MILANO – In attesa che inizi la nuova stagione di raccolto, i produttori del Brasile grattano letteralmente il fondo del barile e vendono il poco caffè rimasto, in un’annata che si concluderà con le scorte nei magazzini ridotte all’osso. La difficile condizione in cui si trovano, al momento, molte fazendas brasiliane è descritta in un interessante reportage del Washington Post: un’indagine sul campo condotta dalle giornaliste Marina Dias e Terrence McCoy.

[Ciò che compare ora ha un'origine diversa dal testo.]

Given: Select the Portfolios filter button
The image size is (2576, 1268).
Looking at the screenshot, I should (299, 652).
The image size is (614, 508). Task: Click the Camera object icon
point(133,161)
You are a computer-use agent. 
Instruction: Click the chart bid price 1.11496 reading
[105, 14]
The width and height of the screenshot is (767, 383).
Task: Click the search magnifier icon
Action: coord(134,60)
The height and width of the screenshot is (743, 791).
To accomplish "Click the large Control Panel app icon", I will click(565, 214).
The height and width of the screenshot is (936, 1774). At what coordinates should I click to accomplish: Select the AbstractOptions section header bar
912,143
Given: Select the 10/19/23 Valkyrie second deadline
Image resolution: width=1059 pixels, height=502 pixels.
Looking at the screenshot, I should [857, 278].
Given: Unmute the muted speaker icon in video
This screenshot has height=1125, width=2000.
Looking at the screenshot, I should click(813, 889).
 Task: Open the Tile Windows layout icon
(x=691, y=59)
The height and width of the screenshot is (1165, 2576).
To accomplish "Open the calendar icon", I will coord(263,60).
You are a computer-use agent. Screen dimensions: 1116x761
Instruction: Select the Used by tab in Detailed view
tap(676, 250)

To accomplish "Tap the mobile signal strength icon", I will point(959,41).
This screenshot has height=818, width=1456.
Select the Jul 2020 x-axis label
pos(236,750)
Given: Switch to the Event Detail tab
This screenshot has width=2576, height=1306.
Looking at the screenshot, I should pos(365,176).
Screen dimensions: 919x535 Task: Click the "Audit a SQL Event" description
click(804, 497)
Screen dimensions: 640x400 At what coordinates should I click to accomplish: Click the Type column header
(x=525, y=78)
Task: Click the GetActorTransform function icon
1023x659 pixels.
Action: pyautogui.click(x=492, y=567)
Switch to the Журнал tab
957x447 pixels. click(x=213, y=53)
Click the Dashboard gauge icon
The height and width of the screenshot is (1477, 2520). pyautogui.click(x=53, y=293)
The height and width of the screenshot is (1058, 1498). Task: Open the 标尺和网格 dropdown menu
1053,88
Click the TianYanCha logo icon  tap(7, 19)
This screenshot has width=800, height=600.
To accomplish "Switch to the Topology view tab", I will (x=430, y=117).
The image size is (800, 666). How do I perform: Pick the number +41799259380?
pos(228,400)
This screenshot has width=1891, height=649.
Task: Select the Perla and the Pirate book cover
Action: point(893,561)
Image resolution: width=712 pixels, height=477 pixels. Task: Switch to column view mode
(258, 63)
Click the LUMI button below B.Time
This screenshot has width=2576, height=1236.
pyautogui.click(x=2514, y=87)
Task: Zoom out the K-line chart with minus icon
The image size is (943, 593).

Va subito detto che le autrici calcano la mano su dei casi limite e che la situazione non è ovunque altrettanto drammatica. Ma l’articolo vuole anche essere un campanello d’allarme rispetto a squilibri ed eventi estremi che il cambiamento climatico rischia di rendere sempre più frequenti e diffusi
Il reportage porta il lettore nell’Alta Mogiana (San Paolo), una delle aree più tradizionali del caffè del Brasile.
Qui, la lunga siccità dell’anno passato – unita alle temperature molto al di sopra della media (lunghi periodi sopra i 30°, in un’area dove le medie estive sono attorno ai 21°) ha riscosso un tributo pesantissimo: c’è chi ha perso un terzo, chi fino ai due terzi del raccolto.